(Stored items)
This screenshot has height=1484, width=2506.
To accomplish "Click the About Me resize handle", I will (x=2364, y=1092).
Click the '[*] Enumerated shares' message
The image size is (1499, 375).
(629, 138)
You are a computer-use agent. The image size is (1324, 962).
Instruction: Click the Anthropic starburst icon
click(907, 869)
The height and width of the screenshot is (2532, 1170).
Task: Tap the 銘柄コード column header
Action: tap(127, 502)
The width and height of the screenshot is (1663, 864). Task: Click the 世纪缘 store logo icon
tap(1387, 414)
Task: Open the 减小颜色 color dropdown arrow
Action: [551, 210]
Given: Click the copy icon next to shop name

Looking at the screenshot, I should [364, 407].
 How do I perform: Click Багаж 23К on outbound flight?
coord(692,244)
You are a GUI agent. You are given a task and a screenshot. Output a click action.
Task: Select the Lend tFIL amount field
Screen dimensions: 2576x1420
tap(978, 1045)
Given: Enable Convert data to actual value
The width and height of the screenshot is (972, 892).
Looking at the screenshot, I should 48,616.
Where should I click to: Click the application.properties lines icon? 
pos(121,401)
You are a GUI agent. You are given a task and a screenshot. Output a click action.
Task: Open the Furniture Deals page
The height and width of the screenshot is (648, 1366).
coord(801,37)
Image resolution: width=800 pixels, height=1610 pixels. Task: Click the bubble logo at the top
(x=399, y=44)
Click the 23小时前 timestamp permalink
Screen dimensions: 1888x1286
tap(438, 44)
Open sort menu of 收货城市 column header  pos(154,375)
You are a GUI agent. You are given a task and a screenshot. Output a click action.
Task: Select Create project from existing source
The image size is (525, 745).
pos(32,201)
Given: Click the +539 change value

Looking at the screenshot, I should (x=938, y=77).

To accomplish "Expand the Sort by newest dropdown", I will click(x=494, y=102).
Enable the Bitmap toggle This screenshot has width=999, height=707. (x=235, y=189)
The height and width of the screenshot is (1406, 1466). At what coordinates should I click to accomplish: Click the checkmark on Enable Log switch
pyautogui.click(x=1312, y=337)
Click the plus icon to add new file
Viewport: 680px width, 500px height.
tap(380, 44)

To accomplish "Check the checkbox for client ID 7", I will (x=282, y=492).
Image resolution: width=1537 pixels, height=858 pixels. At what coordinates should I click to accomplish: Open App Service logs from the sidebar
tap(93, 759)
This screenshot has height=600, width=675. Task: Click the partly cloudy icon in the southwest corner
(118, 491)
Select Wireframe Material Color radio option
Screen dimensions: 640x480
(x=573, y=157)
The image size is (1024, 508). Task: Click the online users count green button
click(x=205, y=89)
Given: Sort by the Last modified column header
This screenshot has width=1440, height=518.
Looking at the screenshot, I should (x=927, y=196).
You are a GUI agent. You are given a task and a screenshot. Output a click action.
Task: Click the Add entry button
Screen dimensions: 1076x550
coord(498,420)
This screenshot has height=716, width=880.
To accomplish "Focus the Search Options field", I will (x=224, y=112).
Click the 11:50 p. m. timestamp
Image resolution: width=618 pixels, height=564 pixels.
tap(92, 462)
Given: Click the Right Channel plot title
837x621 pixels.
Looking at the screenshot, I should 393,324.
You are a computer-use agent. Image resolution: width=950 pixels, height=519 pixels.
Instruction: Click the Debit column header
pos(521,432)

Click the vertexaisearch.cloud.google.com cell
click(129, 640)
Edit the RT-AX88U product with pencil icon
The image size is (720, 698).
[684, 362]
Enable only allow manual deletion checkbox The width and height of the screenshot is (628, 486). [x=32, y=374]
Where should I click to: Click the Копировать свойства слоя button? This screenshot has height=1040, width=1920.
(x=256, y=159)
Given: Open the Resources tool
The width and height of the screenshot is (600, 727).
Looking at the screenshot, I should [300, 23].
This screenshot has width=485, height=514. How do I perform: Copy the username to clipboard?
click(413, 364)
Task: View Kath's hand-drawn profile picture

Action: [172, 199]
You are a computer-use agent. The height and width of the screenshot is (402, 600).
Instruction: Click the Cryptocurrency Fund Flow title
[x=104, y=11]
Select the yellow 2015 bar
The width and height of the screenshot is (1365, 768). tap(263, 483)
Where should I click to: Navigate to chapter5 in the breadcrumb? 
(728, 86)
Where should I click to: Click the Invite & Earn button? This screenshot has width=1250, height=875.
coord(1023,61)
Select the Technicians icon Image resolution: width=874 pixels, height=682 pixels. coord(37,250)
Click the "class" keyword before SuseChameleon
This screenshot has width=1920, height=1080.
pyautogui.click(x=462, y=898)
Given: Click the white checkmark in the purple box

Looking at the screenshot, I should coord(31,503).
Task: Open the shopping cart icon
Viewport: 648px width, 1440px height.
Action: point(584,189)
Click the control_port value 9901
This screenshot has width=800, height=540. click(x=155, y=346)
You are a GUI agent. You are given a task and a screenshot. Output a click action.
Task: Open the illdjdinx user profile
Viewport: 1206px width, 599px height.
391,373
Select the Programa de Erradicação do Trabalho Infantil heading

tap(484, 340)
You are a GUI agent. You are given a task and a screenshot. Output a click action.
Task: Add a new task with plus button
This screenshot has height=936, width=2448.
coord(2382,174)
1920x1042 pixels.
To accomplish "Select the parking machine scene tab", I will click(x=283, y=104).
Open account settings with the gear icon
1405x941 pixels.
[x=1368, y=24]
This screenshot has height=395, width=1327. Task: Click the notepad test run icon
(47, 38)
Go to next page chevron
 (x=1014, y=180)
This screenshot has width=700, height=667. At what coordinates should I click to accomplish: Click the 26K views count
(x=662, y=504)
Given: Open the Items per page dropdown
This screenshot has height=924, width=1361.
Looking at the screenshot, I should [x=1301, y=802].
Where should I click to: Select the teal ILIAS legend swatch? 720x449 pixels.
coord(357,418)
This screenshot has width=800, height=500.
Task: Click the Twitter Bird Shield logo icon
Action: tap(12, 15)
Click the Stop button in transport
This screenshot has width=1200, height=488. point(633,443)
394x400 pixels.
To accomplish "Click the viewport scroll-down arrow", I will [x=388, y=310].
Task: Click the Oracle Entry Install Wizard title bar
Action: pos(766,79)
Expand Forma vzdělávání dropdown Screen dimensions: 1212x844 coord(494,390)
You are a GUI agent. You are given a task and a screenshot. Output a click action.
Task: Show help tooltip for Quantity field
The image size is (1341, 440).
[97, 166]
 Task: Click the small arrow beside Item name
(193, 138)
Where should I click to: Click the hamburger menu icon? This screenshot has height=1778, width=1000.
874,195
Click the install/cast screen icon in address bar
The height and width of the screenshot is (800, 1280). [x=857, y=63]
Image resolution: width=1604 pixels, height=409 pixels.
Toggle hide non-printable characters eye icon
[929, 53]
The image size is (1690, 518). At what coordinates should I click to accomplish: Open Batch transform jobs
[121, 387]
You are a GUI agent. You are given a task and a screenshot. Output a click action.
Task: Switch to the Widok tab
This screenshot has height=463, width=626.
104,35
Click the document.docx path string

▶ _ACTIVITY_: For the word "computer", find every line in the data that holds it and copy that line.

▶ _RESULT FOR THIS EXERCISE_:
You are a computer-use agent. The image size is (1324, 962).
You are a computer-use agent. Image resolution: width=950 pixels, height=519 pixels.
You are a computer-use agent. The height and width of the screenshot is (402, 600).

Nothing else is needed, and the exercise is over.